• DIRECTIONS FOR THIS TASK: From the line containing "Select the Banana" down to the final line of the entries below, restate each line word for word and add nothing.

• RECORDS TO USE:
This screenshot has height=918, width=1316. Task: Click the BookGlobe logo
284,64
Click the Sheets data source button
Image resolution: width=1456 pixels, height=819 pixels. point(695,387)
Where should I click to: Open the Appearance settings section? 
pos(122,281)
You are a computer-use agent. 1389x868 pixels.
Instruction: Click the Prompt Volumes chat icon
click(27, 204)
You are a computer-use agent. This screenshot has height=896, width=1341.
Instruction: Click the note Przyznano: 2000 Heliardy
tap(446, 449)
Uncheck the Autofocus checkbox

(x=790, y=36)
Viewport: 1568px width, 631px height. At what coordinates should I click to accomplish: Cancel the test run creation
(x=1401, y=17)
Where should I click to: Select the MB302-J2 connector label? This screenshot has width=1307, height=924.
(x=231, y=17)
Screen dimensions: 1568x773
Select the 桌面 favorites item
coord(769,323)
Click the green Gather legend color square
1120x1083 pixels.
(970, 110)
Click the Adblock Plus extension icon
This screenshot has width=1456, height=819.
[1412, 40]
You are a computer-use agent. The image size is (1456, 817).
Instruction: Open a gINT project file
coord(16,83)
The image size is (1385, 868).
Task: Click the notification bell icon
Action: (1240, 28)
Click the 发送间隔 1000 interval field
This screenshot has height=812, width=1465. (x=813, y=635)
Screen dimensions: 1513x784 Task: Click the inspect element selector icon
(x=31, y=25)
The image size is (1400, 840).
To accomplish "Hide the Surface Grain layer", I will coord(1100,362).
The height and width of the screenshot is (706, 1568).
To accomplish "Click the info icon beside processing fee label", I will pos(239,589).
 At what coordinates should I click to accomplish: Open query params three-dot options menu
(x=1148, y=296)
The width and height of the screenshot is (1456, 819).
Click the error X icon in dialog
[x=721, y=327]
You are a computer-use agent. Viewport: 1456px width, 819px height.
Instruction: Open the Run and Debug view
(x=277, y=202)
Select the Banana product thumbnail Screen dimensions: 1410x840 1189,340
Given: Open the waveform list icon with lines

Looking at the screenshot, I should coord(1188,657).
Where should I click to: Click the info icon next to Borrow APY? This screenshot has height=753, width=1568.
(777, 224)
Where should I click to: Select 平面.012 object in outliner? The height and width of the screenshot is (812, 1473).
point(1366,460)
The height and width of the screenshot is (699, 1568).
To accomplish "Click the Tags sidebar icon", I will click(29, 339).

• ANSWER TO THE EXERCISE:
Select the Banana product thumbnail Screen dimensions: 1410x840 1189,340
Given: Open the waveform list icon with lines

Looking at the screenshot, I should coord(1188,657).
Where should I click to: Click the info icon next to Borrow APY? This screenshot has height=753, width=1568.
(777, 224)
Where should I click to: Select 平面.012 object in outliner? The height and width of the screenshot is (812, 1473).
point(1366,460)
The height and width of the screenshot is (699, 1568).
To accomplish "Click the Tags sidebar icon", I will click(29, 339).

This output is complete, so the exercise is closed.